Cammie pressed her lips together.
Juliana raised an eyebrow. "I'd take the opportunity, if I were you," she said, and Cammie felt actual, true fear as she said the next words: "Especially if I knew tomorrow, I'd be dead."
Cammie spits out, "Are you unhinged?"
"That's a very open-ended question, Chameleon."
::
(Two guards force Cammie up and out and down a long hall into a room with frosted glass windows and too much air conditioning. Zach was sitting at the table looking just as emotionless as ever but he was still in his Blackthorne uniform and he looked a lot like that boy who she had met two years ago, the boy who had made sure her head was okay when she bashed it against a fireplace and a boy who had always purposely forgotten Josh's name, just a little game they played, because back then, they could still play games—)
::
"You lied."
"I lie about a lot of things."
::
(—and not get hurt.)
::
"Can you at least tell me what's going on?"
"You haven't figured it out already?"
::
(He's used that tone again, and she stared at him, trying to think, trying to set things straight. She thought about what she knew. Zach was a lying jerk who was part of the organization that killed Solomon, probably killed her father, and would soon kill her.

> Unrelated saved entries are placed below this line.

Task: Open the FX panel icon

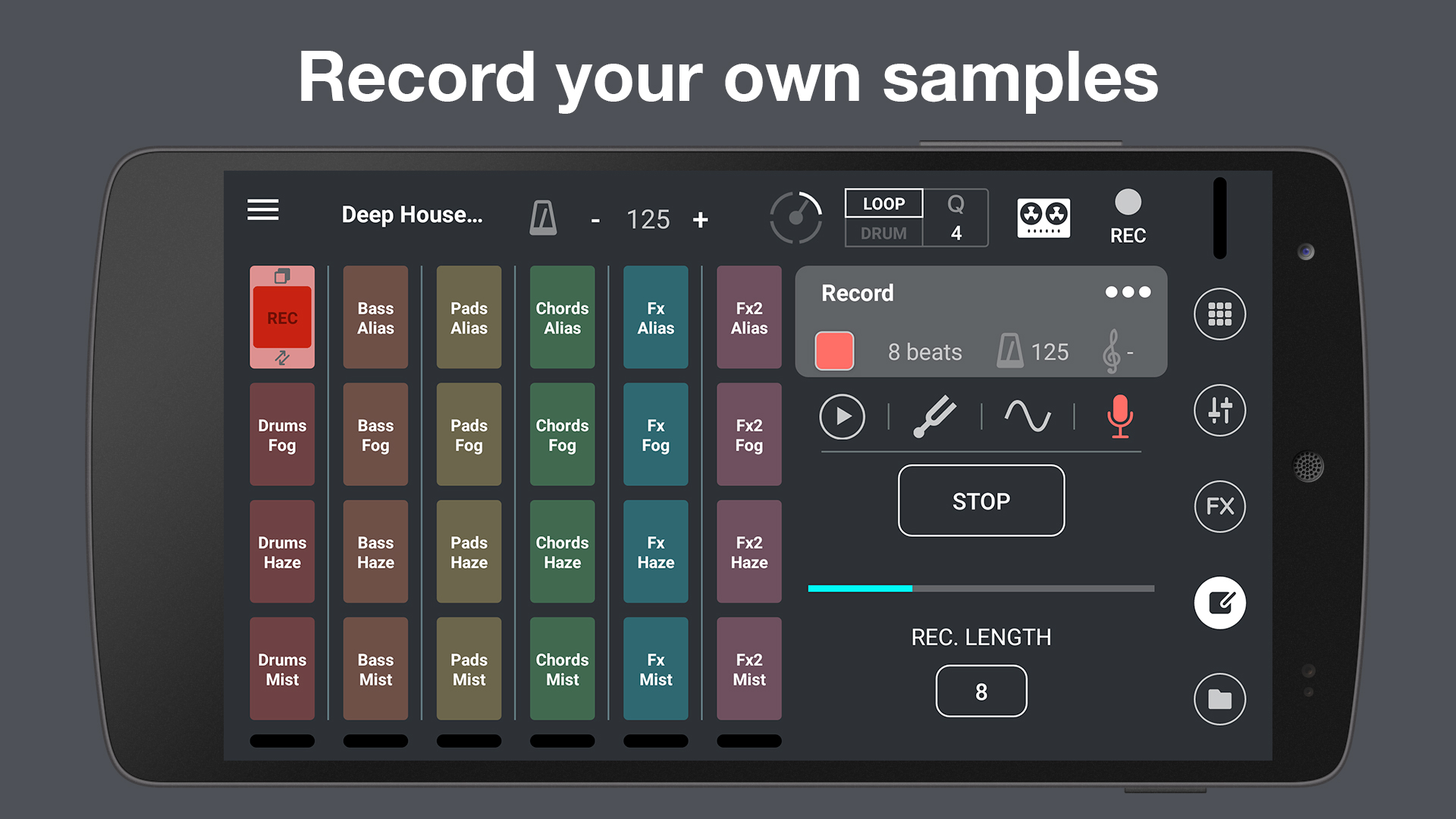Action: (1219, 507)
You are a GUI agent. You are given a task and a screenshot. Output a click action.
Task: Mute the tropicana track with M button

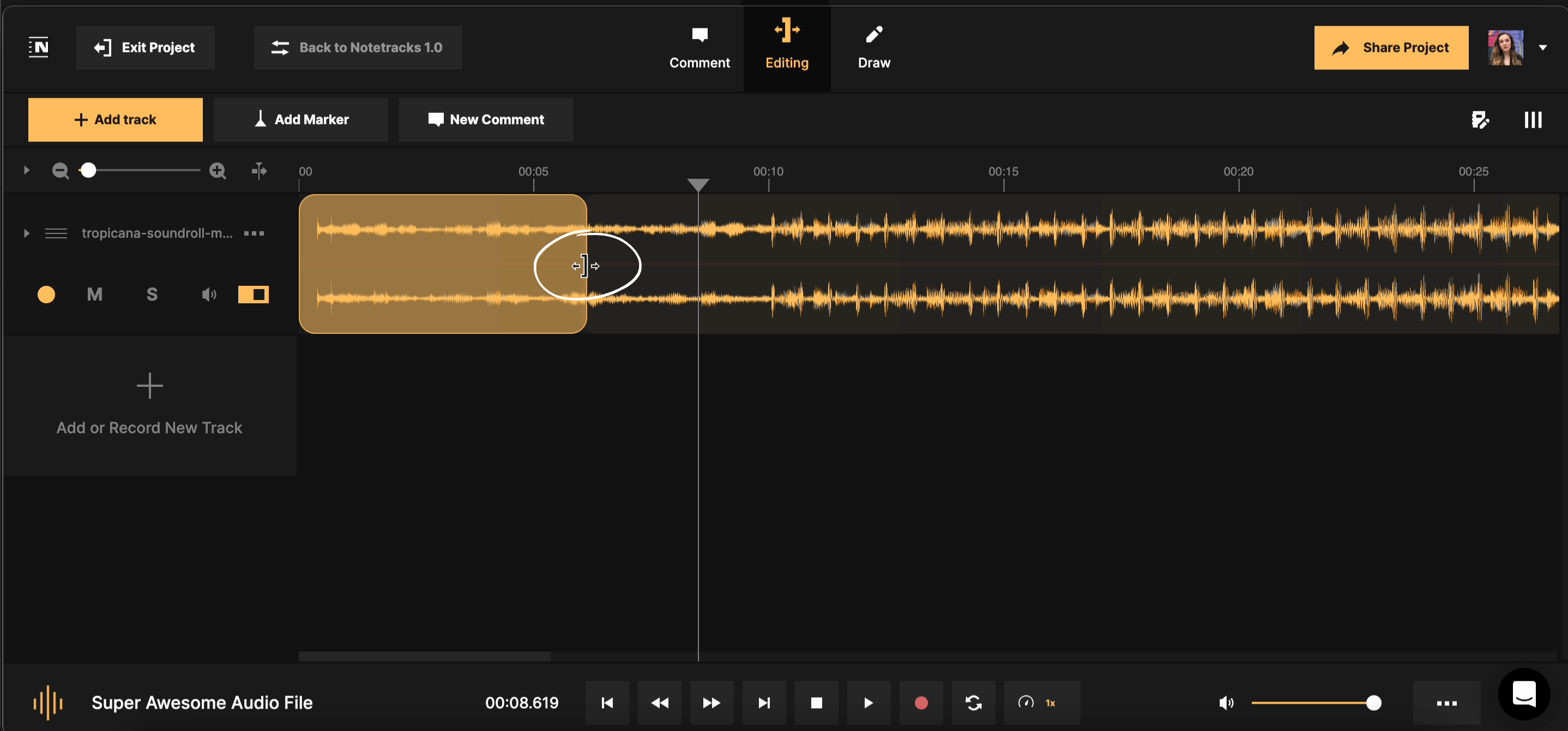[x=95, y=294]
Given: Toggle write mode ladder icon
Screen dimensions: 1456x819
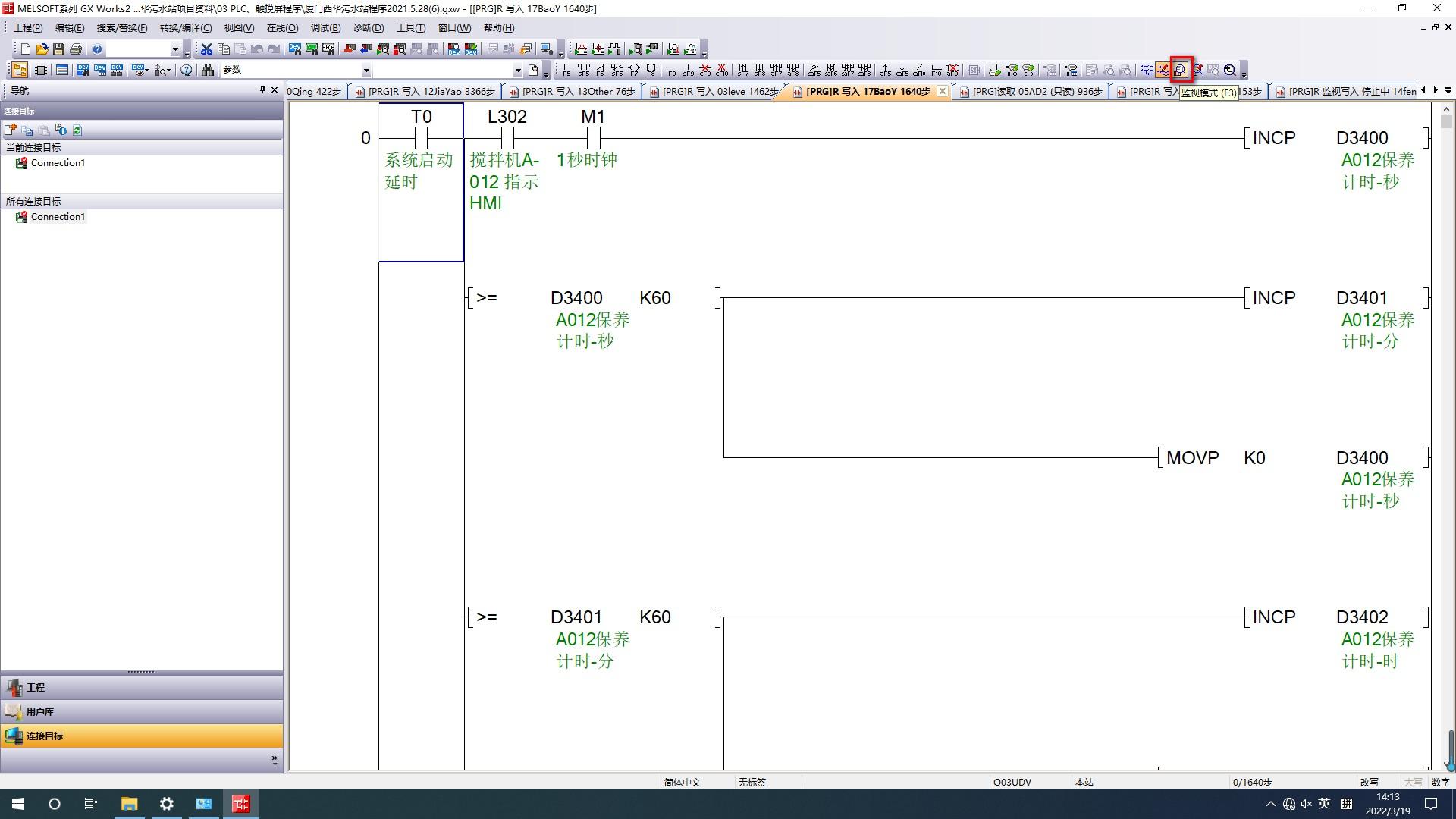Looking at the screenshot, I should [x=1163, y=70].
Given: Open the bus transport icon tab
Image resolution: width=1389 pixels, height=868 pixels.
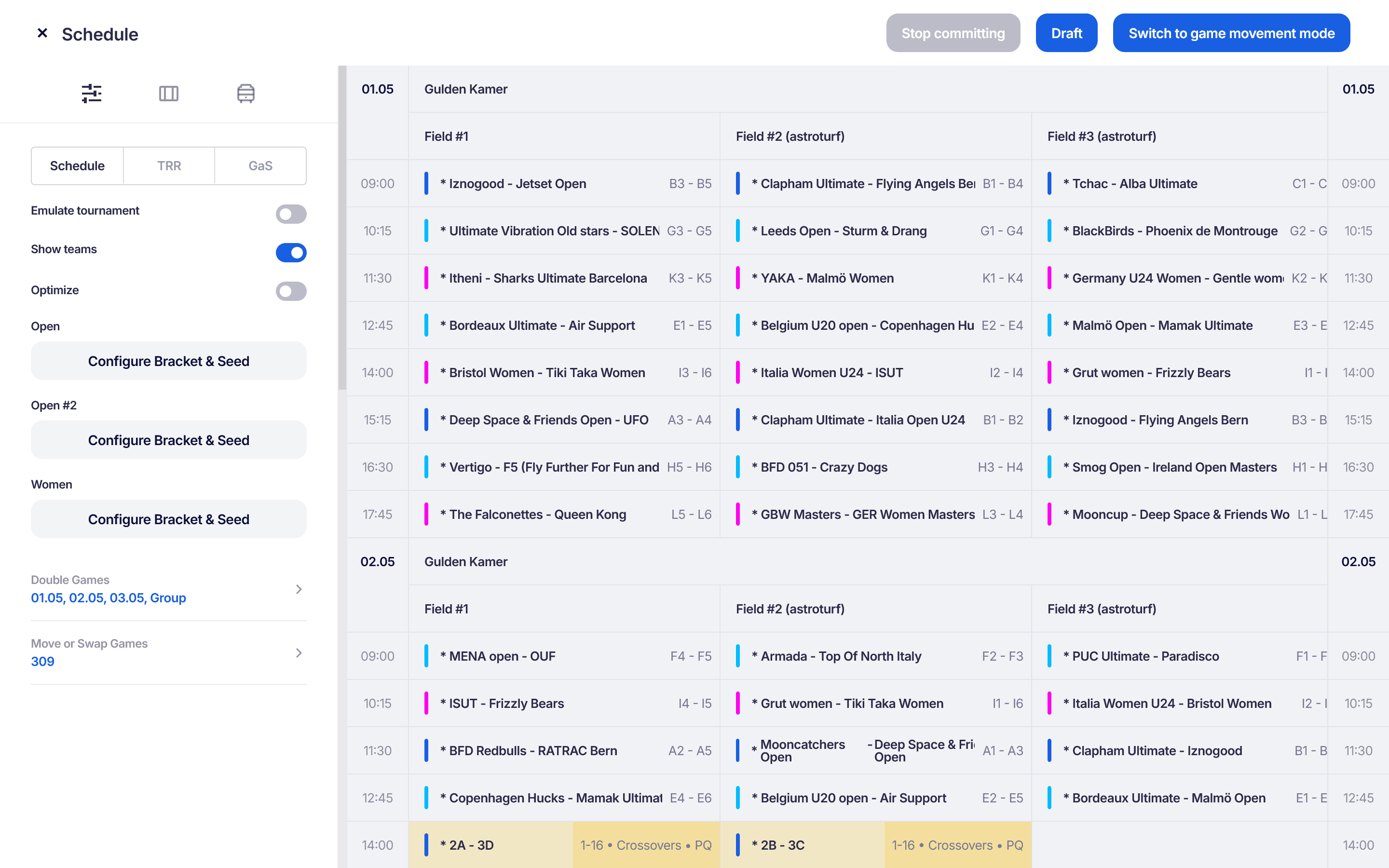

Blackthorne had a Circle branch in its basement, which meant Zach had lied again—he had claimed that only some students got picked off to join the Circle but no, no, they trained students for the Circle, just like Gallagher trained students for the CIA.)
(And for some reason she still hadn't figured out why they wanted her. They've always wanted her. Never Macey. Always her. Her dad. They arranged for the exchange, the semester long exchange, they cleaned up their history a bit, made it seem like only a few students occasionally strayed to the dark, so it seemed safe, they would only send three students from each grade, make it seem even safer.)
(Juliana Goode seemed pretty high up in the Circle, and so Zach was chosen, of course, to go along in the exchange, and Cammie was probably only an assignment to him, really, and she ignored the twist in her insides when that thought crossed her mind.)
::
"Done?"
She licks her lips and suddenly feels tired. "You're good. Two years."
"Some covers last for lifetimes, Cam." (Her name still slid easily off his tongue.) "People get lost in them. They go in deep, they never come back out. Until they die. And sometimes, not even then. Gravestones bearing the wrong name, epitaphs claiming they were loving husbands, wives, mothers and fathers, when they never had any kids, never got married."
"Who was it?"
His facial expression changes, just a bit, and he stands, preparing to go. "My dad." And then he pushes out of the door, telling the guards at the door, "We're done. Take her back." With a voice so blasé she actually feels angry at him.
::
(He told her more in those five minutes than he had ever told her in the past two years.)
::
Back in the room made of cement, Cammie waits. She doesn't know what for. Maybe for Zach to burst through the door wearing shining armor. Maybe for her roommates or Solomon or hell, even her dad, to drop down on the roof of the building. Maybe for some ingenious plan to flash in her mind.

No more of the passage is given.